As spring approaches, Mireille Darc features a Saint Laurent Rive Gauche summer smoking in French Vogue. And when summer hits velvet knickers and white silk ascot shirts become the rage in terms of summertime le smoking style. 

In the beginning of 1968 Yves Saint Laurent shows his “cropped passementerie-trimmed toreador jacket, worn over a tailored white silk shirt and a long black maxi skirt, cinched at the waist with a bide belt.” Saint Laurent didn’t fail at reinventing his Le Smoking, each time giving women something new to wear by still allowing them to feel empowered and strong. In March of 1968 Saint Laurent pushes his designs even further, showing off a new transparent chiffon top, even shown with Bermuda shorts that still embodied the tuxedo-like stylistic form and accents. Although black tights were still worn underneath this was extremely daring for the time period. 
            By 1971 Yves Saint Laurent and Le Smoking was still prevalent upon the luxurious society. Bianca Perez Morena de Macias is seen getting married in Saint Tropez wearing a cream Le Smoking jacket by Saint Laurent. This jacket was worn with nothing underneath and paired with a long skirt as she Married Roller Stone’s Mick Jagger. 

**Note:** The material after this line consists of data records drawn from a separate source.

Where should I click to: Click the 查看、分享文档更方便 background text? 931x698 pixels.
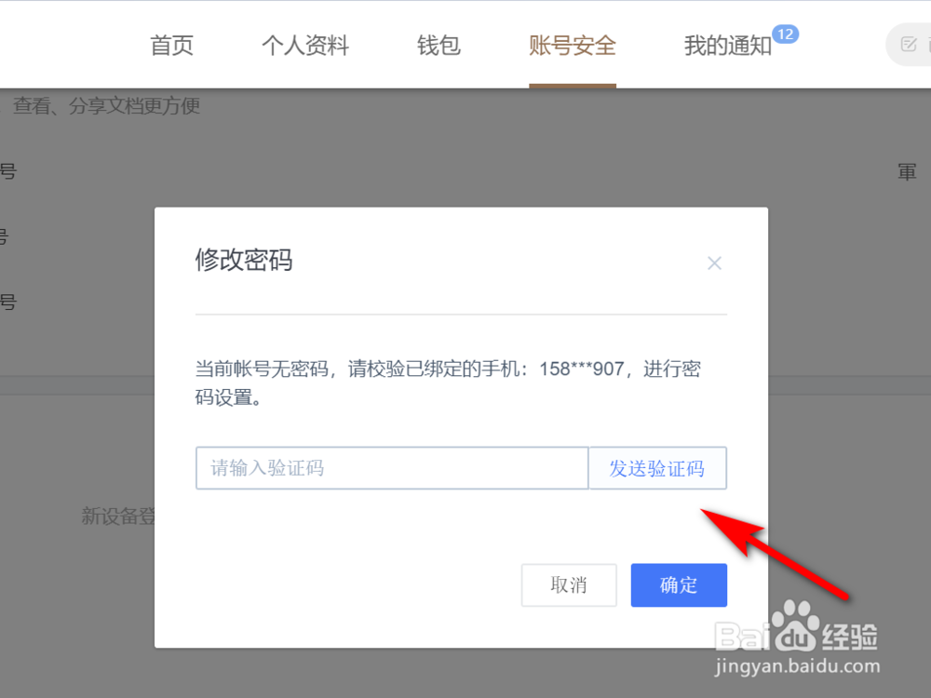point(106,106)
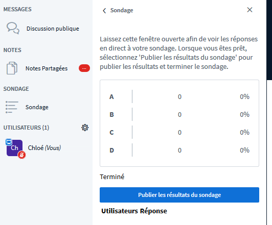The height and width of the screenshot is (225, 272).
Task: Click the poll list icon in sidebar
Action: tap(12, 107)
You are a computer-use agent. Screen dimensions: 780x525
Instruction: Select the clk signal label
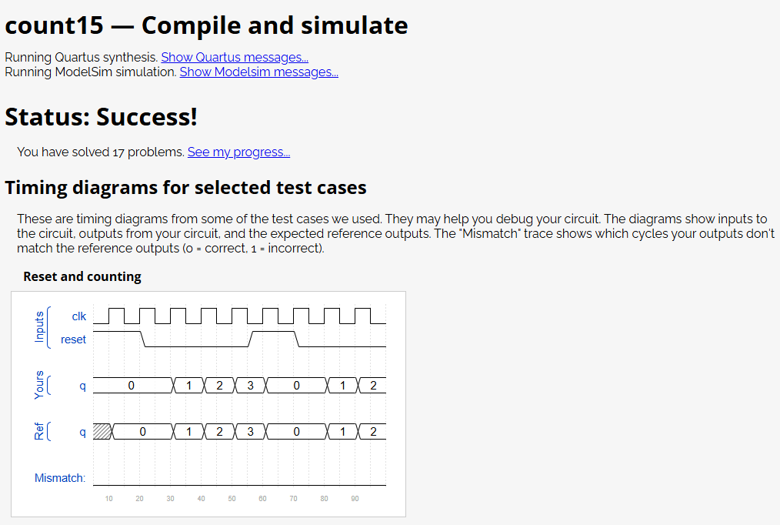[79, 316]
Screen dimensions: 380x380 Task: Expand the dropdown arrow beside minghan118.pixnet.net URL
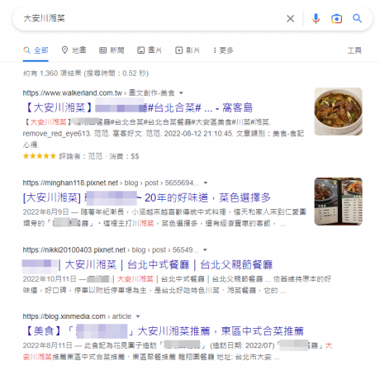pos(206,183)
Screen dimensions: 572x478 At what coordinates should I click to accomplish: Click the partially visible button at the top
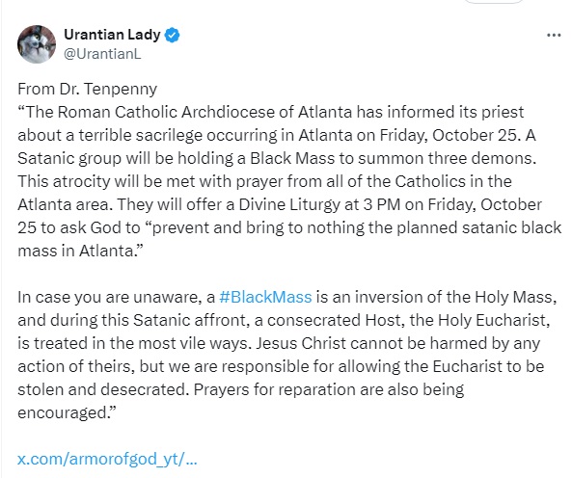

Yves Saint Laurent was not the only one who helped influenced the evolution of the suit and tuxedo for women. In 1966 Yves Saint Laurent introduced Le Smoking, which Vogue even says was the “first male-inspired couture, evening suit with pants for women”.As time progressed a book called, Dress for Success was published, along with Giorgio Armani creating a line of suiting made in neutral colors. In September 1976 Vogue’s New York magazine features a collection of suiting for women with different silhouettes   and materials. Vogue described this as “Brand new-super-suiting”. A year later in 1977 Theirry Mugler and Claude Montana release their collections of suiting that accentuate the shoulder, making them large and noticeable. As 1978 approaches the man-style of suiting sweeps the business world. Calvin Klein, annoyed, gave Vogue a comment, claiming that women did not need a uniform and shouldn’t need to look like a man. Saint Laurent would argue that he was not trying to make women look or feel like men, but be feminine, yet comfortable, beautiful yet powerful. In April of 1980, subway worked of New York City decide to strike, therefore workers are not able to take the subway to work, making walking necessary for getting to work. Suits begin to be worn with white socks, over nude tights and even paired with white sneakers in order to make the commute to work comfortable. A year later, in the 1981, Nany Reagan, first lady of Ronald Reagan, wears a skirt suit created by Adolfo and Galanos. In 1984, Donna Karan creates her own independent fashion line for professional women such as Diane Sawyer. Two years later in 1986, Vogue reports that women may be dressing too powerful and therefore putting the success of your life in jeopardy because people will think you have been “too successful”. Outlooks change as 1990 comes; Casual Fridays become common among American workplaces. Karl Lagerfeld for Chanel states “There is not only a change in fashion going on, but a change of mind”. Karl Lagerfeld explains that not only was the fashion changing and women wanted to wear pants and more casualwear, but the mindset and outlook on women, especially working women was changing and progressing, and fashion worked directly with that change.

Work Cited
1.  "Dress for Success: Who We Are." Dress for Success: Who We Are. Dress for Success, n.d. Web. 23 Aug. 2014.
2. "Le Smoking." - Voguepedia. Vogue, n.d. Web. 22 Aug. 2014.
3. "Le Smoking." Dazed. N.p., n.d. Web. 26 Aug. 2014.
4. Lepore, Meredith. "The History of the Power Suit." Levo League. N.p., 06 Mar. 2014. Web. 22 Aug. 2014.
5. "Power Suit." - Voguepedia. N.p., n.d. Web. 22 Aug. 2014.
6. Shardlow, Estella. "How Yves Saint Laurent Revolutionized Women's Fashion By Popularizing The "Le Smoking" Suit." Business Insider. Business Insider, Inc, 08 Aug. 2011. Web. 22 Aug. 2014.
7. "Yves Henri-Donat-Mathieu Saint Laurent." Bio. A&E Television Networks, 2014. Web. 18 Aug. 2014.
8. "Yves Saint Laurent." - Voguepedia. Vogue, n.d. Web. 22 Aug. 2014.
9. "Yves Saint Laurent's Le Smoking through the Ages." Fashion Galleries from Catwalks to Celebrities. N.p., n.d. Web. 26 Aug. 2014.